The King-Tisdell Cottage is named for its former owners, Eugene and Sarah King and Robert Tisdell. The Kings, examples of Savannah’s thriving black entrepreneurial class (Eugene owned a laundry, Sarah a confectionery business), bought the home in 1925. It was at that time located at 516 Ott Street, in Savannah’s southern addition

Eugene died in 1941, barely into his 40s. Sarah remarried, but she lived together with her new husband, longshoreman Robert Tisdell, for only a short while before she herself passed away. The house was left to Tisdell, through whom it eventually passed to his subsequent wife, Alma Porter Tisdell.

By 1980, the Kings’ and the Tisdells’ former home stood in the middle of an area targeted for urban renewal, and was threatened with demolition. WW Law, one of Savannah’s most influential Civil Rights leaders, was also a strong advocate of African-American-focused research, education and cultural preservation.

Law was instrumental in the movement to save the King-Tisdell Cottage for future generations and turn it into a new center for the study and preservation of the city’s African-American history (another of his achievements was the founding of Savannah's Ralph Mark Gilbert Civil Rights Museum).

A new site for the house had to be found to save it from destruction, to which it would be moved, a practice also employed to save several of Savannah’s other historically-significant homes and buildings. The city cooperated with Law’s efforts to rescue the cottage, donating property and assisting in its move from the former Ott Street address to its new and present location in the Beach Institute neighborhood.

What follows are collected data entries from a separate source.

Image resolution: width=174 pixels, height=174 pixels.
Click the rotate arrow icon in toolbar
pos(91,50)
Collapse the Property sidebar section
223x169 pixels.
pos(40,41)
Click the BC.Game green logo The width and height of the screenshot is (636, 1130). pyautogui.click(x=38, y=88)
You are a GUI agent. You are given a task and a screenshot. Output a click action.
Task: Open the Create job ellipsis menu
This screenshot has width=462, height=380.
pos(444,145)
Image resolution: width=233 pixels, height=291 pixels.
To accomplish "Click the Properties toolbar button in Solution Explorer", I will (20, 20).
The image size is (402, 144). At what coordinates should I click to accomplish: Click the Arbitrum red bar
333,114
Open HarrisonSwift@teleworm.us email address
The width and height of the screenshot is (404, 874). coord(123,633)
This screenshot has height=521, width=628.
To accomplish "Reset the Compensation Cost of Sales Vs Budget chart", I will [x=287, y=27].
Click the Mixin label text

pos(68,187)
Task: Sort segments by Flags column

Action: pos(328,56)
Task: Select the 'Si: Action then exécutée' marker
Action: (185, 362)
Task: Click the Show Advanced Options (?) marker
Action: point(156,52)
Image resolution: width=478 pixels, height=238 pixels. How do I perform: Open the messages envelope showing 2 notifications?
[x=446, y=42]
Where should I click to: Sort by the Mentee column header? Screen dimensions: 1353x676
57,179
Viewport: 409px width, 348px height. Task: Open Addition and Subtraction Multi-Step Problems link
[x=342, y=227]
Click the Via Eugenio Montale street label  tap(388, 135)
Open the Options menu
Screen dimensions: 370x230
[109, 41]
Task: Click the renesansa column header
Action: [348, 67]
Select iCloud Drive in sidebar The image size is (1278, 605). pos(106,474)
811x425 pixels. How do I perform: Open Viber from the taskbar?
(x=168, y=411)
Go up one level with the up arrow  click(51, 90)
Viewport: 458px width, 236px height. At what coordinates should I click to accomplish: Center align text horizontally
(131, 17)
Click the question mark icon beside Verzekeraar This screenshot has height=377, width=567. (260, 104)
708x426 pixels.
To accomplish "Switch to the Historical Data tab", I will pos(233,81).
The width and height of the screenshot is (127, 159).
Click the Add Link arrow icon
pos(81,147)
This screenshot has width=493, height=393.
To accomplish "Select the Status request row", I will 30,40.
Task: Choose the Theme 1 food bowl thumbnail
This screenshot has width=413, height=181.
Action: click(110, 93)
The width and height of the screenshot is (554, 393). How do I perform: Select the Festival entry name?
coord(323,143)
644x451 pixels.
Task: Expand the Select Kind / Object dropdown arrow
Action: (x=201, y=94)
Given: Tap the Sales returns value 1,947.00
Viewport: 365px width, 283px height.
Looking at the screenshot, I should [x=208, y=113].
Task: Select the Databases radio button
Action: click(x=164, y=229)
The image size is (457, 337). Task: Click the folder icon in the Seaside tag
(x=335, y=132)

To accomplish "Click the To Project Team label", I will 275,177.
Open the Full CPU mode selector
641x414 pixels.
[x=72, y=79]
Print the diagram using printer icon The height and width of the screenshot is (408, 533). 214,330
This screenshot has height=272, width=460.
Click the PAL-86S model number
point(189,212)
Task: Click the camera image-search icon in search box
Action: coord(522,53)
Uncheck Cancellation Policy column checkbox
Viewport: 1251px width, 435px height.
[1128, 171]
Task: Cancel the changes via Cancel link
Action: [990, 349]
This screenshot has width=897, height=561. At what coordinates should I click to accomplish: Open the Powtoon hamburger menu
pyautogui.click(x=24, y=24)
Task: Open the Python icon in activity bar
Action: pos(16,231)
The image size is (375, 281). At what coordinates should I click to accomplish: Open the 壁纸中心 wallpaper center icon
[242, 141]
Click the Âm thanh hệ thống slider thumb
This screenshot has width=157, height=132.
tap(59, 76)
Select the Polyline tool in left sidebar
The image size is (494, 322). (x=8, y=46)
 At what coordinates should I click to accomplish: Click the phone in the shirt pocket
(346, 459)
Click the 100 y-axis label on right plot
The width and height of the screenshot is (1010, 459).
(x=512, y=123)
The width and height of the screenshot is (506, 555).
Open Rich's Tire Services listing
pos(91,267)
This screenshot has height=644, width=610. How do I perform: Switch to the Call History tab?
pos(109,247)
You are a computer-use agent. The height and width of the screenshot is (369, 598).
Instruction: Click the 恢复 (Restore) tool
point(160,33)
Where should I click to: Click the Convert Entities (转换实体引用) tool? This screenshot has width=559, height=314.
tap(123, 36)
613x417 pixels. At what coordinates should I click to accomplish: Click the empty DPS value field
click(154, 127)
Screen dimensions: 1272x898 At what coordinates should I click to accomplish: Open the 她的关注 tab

The museum opened its doors in 1981.

What To See & Do

Exhibits The four rooms of the King-Tisdell Cottage each contain exhibits outlining an aspect of African-American history in Savannah and the lowcountry: the experiences of slavery and emancipation and of black entrepreneurship in the city; the Gullah-Geechee culture of the sea islands and coast; the life of museum founder WW Law; and the stories of the home’s former owners.

Architecture WW Aimar, a white woodmill owner, constructed the house in 1896. The attractively-painted cottage is one of many examples in Savannah of the late-19th-century “gingerbread” style, characterized by decorative woodwork on porches and other exterior features.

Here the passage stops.